Bertrand Roth (12 February 1855 – 24 January 1938) was a Swiss composer and pianist.

== Life ==
Born in Degersheim in the Toggenburg region of Switzerland, Roth moved with his family to Plauen in 1858, after his father, an embroidery designer, had been commissioned to set up the first embroidery factory in the Kingdom of Saxony there. After attending grammar school, he began to study philosophy before turning to music and enrolled at the University of Music and Theatre Leipzig. In 1877, he moved as a pupil from Franz Liszt to Weimar, whom he accompanied on two trips to Pest and Rome.
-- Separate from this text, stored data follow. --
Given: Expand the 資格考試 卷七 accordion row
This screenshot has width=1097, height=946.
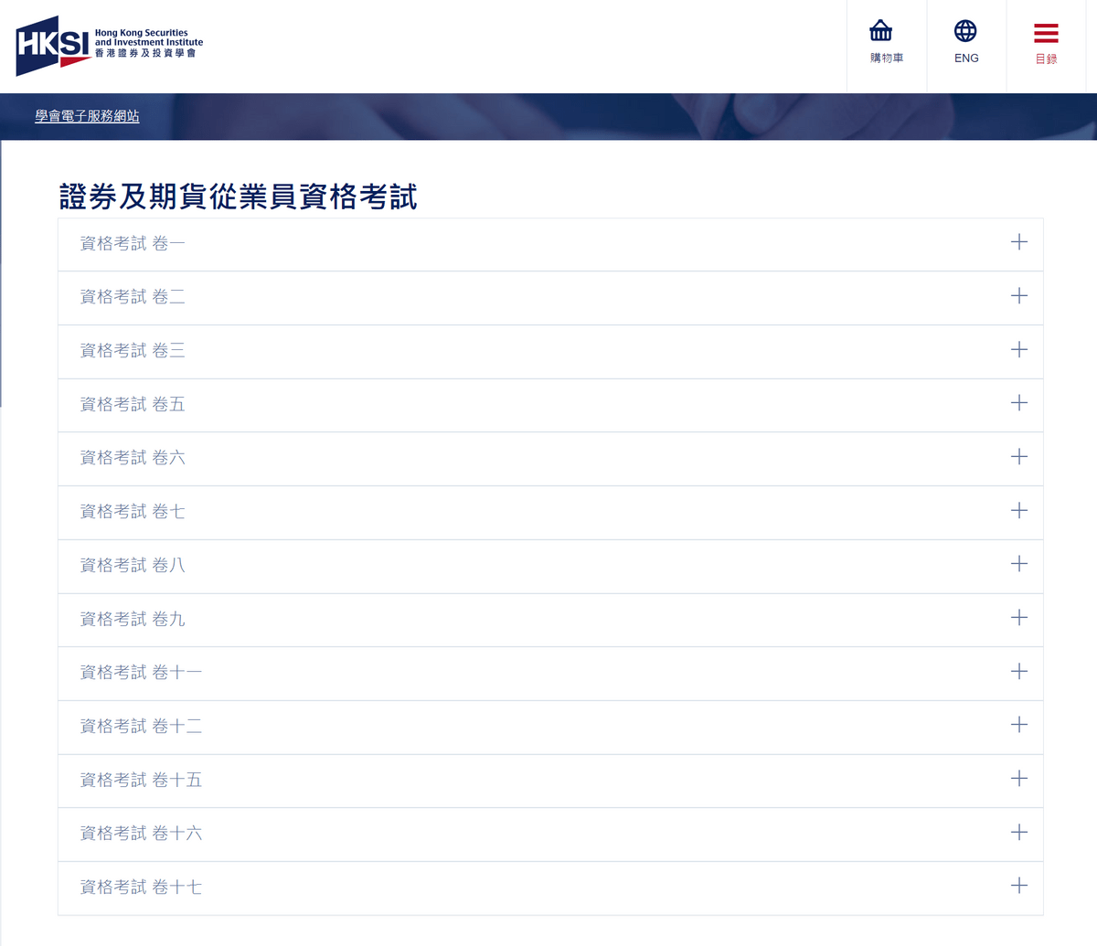Looking at the screenshot, I should pyautogui.click(x=1018, y=511).
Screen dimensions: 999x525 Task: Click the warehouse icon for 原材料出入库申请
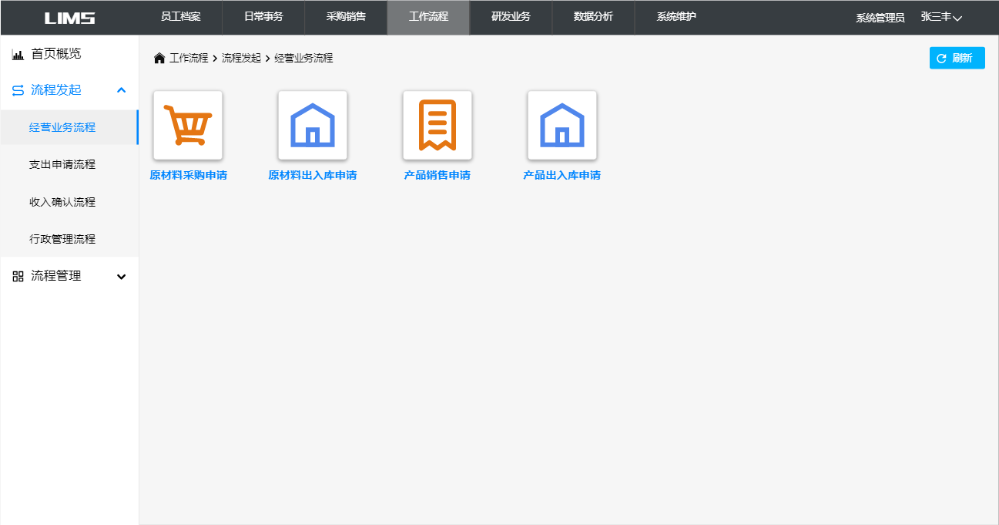[313, 125]
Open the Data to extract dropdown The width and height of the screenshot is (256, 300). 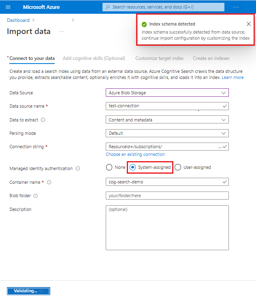167,120
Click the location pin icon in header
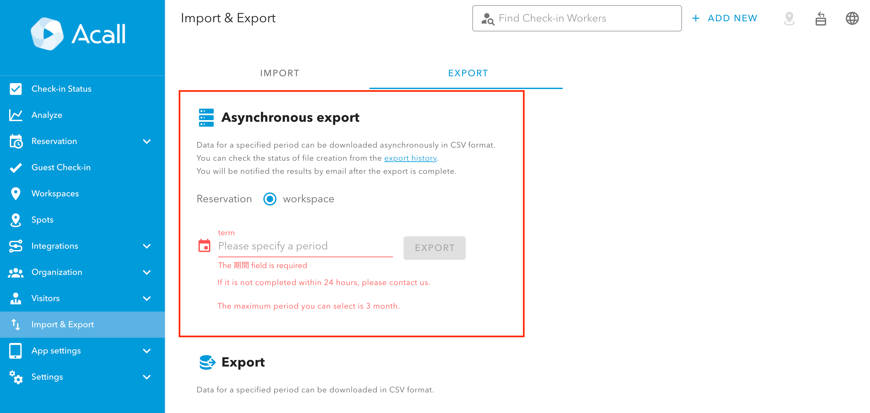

In 1879, Roth appeared for the first time as soloist at the "Allgemeiner Deutscher Musikfest" in Wiesbaden. In 1880 he was appointed as a piano teacher at the Hoch Conservatory in Frankfurt. There he was one of the founders of the Raff Conservatory, of which he was co-director. Roth, who in the following years gave concerts in many cities in Germany, Italy and again and again in Switzerland, went to Dresden in 1884 as a piano virtuoso, teacher and composer. At the Dresden "Royal Conservatory" he gave piano lessons as a special subject since 1885. Among the pupils he taught, who received a "prize certificate" for their achievements as piano players, was Georg Pittrich. From 1901 to 1930, Roth held around 300 Sunday matinees with works by contemporary composers in the "Musiksalon Bertrand Roth" in Dresden. In 1903, he was appointed Royal Professor.

Roth was dedicated a street in Plauen on his 75th birthday in 1925: the Bertrand-Roth-Straße in 08525 Plauen.

Roth's compositional work includes songs, piano and string music.

Roth died in Bern at the age of 73.

Half of Roth's estate is kept in the Saxon State and University Library Dresden and half in the Plauen City Archives.